GIVEN DATA:
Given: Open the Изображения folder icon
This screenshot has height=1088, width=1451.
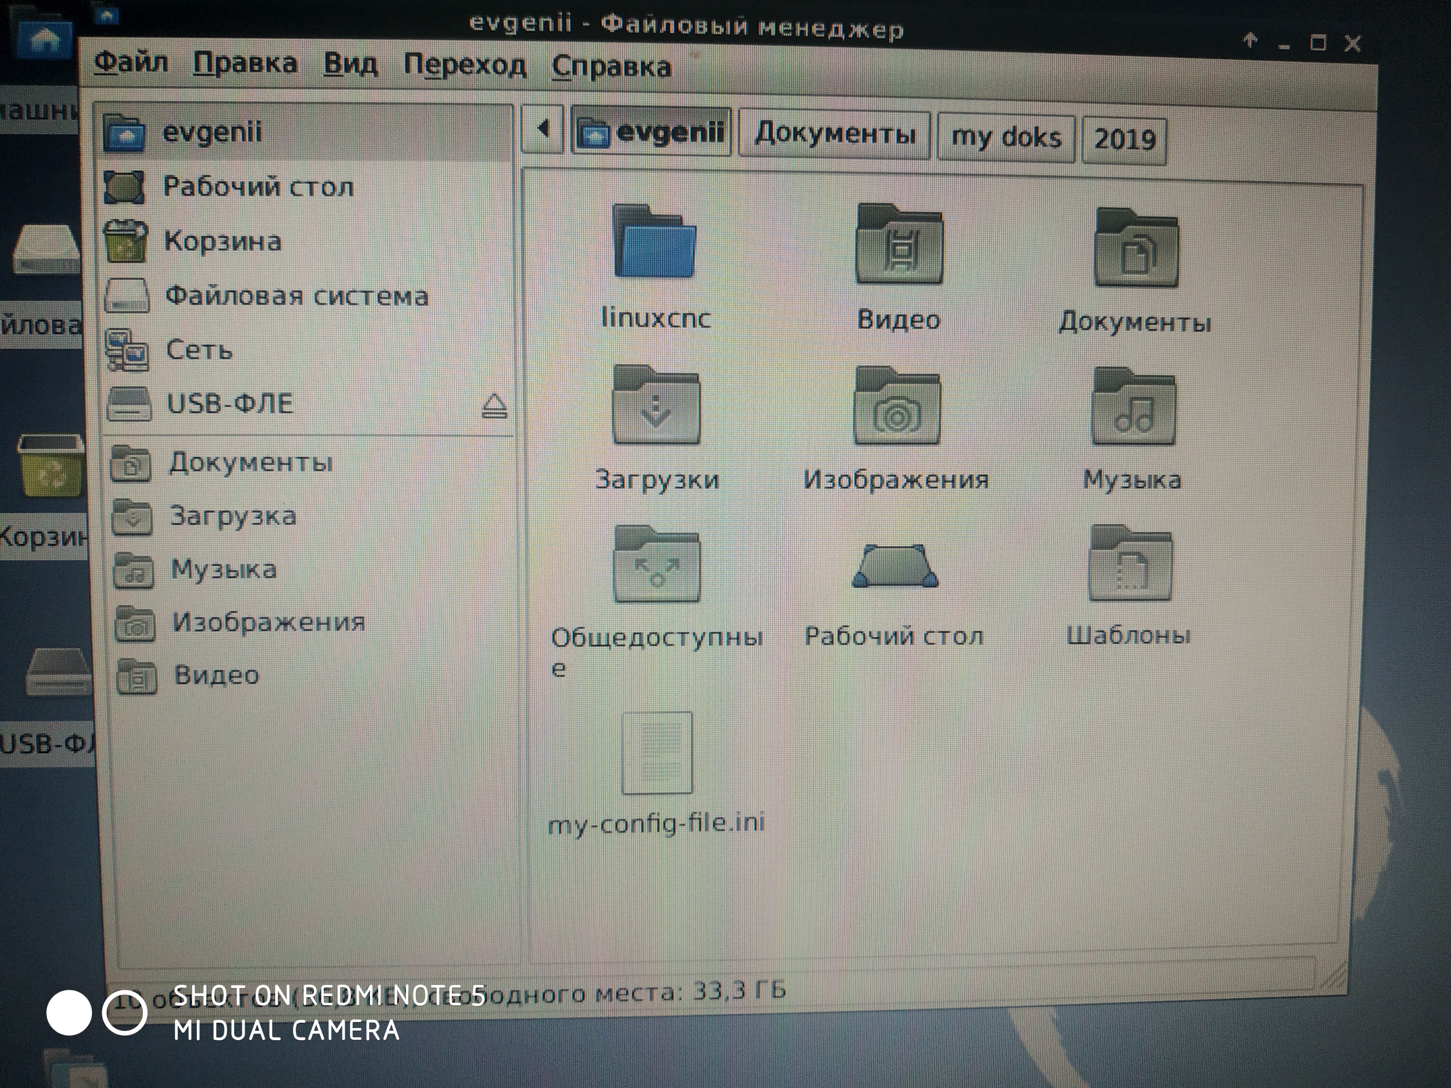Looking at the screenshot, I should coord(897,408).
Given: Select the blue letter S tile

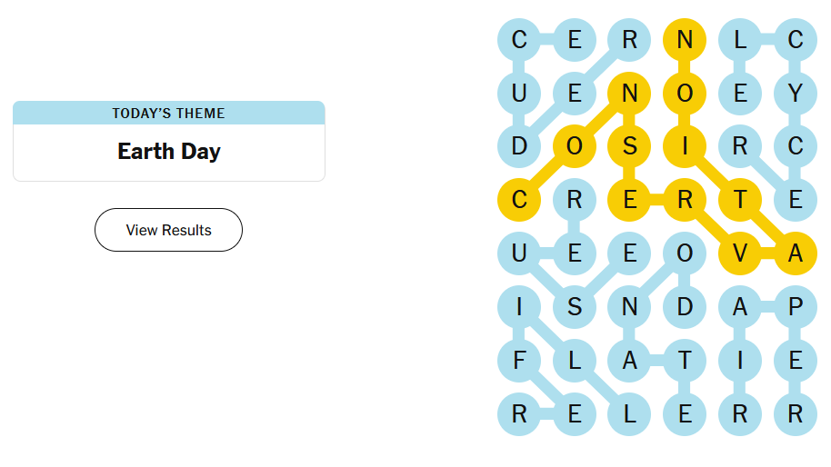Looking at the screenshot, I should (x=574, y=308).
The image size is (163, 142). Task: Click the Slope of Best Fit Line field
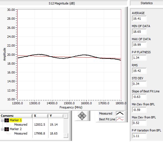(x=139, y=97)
* * *
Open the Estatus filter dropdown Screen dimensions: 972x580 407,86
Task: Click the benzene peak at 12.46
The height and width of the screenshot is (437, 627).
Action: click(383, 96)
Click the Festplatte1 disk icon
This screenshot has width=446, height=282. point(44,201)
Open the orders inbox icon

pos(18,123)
--
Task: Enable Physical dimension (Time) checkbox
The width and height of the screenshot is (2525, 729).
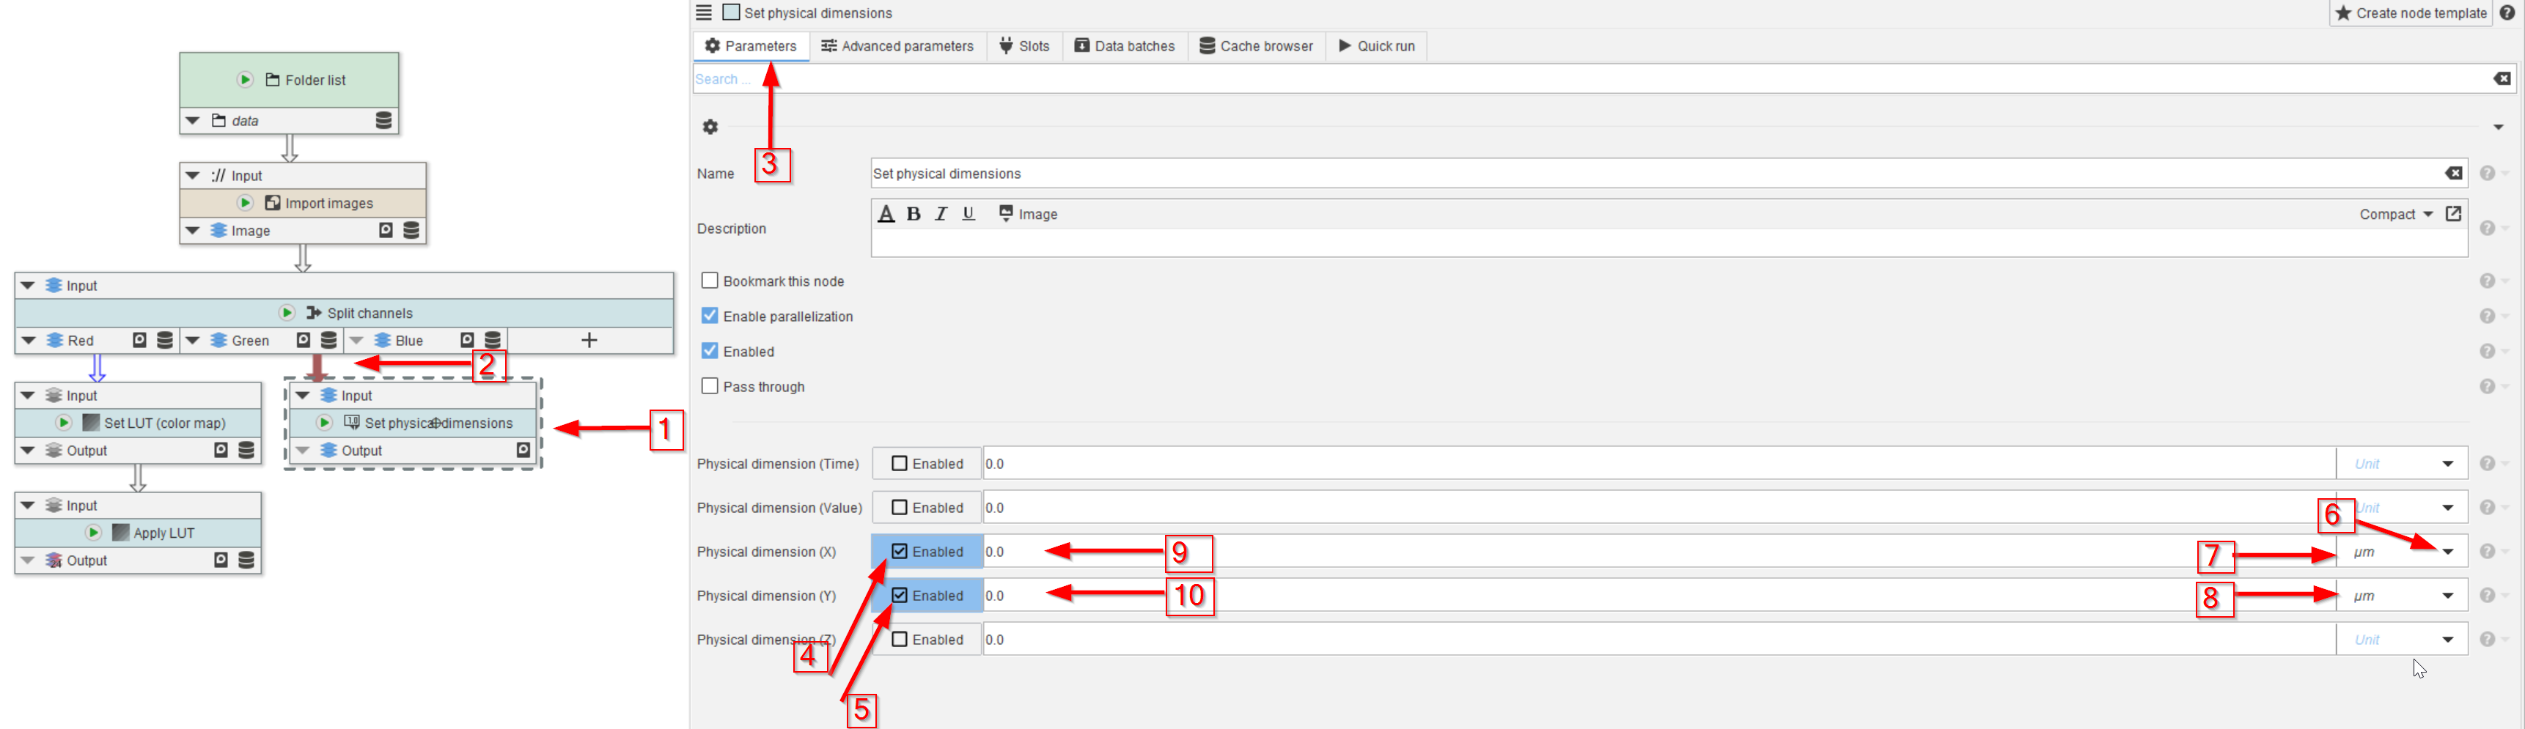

TASK STATEMENT: Recast the data between the lines holding "Given: Select the blue letter S tile" and "(x=139, y=97)", inclusive, as a two-column CSV with the headers instruction and location. Give one row for each text-and-answer pair, put each field in quotation marks, turn line breaks into spaces, and leave out the pictures.

ANSWER TO THE PROBLEM:
instruction,location
"Given: Select the blue letter S tile","Looking at the screenshot, I should (x=574, y=308)."
"The image size is (163, 142). Task: Click the Slope of Best Fit Line field","(x=139, y=97)"